▶ [EXERCISE REQUIREMENTS]
An exact copy of the entries below is the expected answer.

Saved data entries
□ □ □ □
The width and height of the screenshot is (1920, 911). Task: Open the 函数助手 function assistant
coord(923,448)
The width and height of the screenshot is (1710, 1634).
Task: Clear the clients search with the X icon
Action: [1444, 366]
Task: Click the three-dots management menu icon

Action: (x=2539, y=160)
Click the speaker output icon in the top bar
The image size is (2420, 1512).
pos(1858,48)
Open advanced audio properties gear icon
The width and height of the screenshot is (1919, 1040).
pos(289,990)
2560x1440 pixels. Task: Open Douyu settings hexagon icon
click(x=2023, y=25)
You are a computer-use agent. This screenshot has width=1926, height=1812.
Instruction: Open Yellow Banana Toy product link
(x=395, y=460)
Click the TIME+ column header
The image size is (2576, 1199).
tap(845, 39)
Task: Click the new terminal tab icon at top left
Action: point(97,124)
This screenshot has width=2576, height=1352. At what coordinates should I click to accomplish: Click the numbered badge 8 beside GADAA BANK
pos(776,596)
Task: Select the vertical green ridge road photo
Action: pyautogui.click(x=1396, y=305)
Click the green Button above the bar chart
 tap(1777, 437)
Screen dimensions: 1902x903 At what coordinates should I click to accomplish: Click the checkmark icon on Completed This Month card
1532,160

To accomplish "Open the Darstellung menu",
□ □ □ □
▶ [RESULT FOR THIS EXERCISE]
The width and height of the screenshot is (1920, 911). Task: Open the 函数助手 function assistant
coord(923,448)
The width and height of the screenshot is (1710, 1634).
Task: Clear the clients search with the X icon
Action: [1444, 366]
Task: Click the three-dots management menu icon

Action: (x=2539, y=160)
Click the speaker output icon in the top bar
The image size is (2420, 1512).
pos(1858,48)
Open advanced audio properties gear icon
The width and height of the screenshot is (1919, 1040).
pos(289,990)
2560x1440 pixels. Task: Open Douyu settings hexagon icon
click(x=2023, y=25)
You are a computer-use agent. This screenshot has width=1926, height=1812.
Instruction: Open Yellow Banana Toy product link
(x=395, y=460)
Click the TIME+ column header
The image size is (2576, 1199).
tap(845, 39)
Task: Click the new terminal tab icon at top left
Action: point(97,124)
This screenshot has width=2576, height=1352. At what coordinates should I click to accomplish: Click the numbered badge 8 beside GADAA BANK
pos(776,596)
Task: Select the vertical green ridge road photo
Action: pyautogui.click(x=1396, y=305)
Click the green Button above the bar chart
 tap(1777, 437)
Screen dimensions: 1902x903 At what coordinates should I click to accomplish: Click the checkmark icon on Completed This Month card
1532,160

To accomplish "Open the Darstellung menu",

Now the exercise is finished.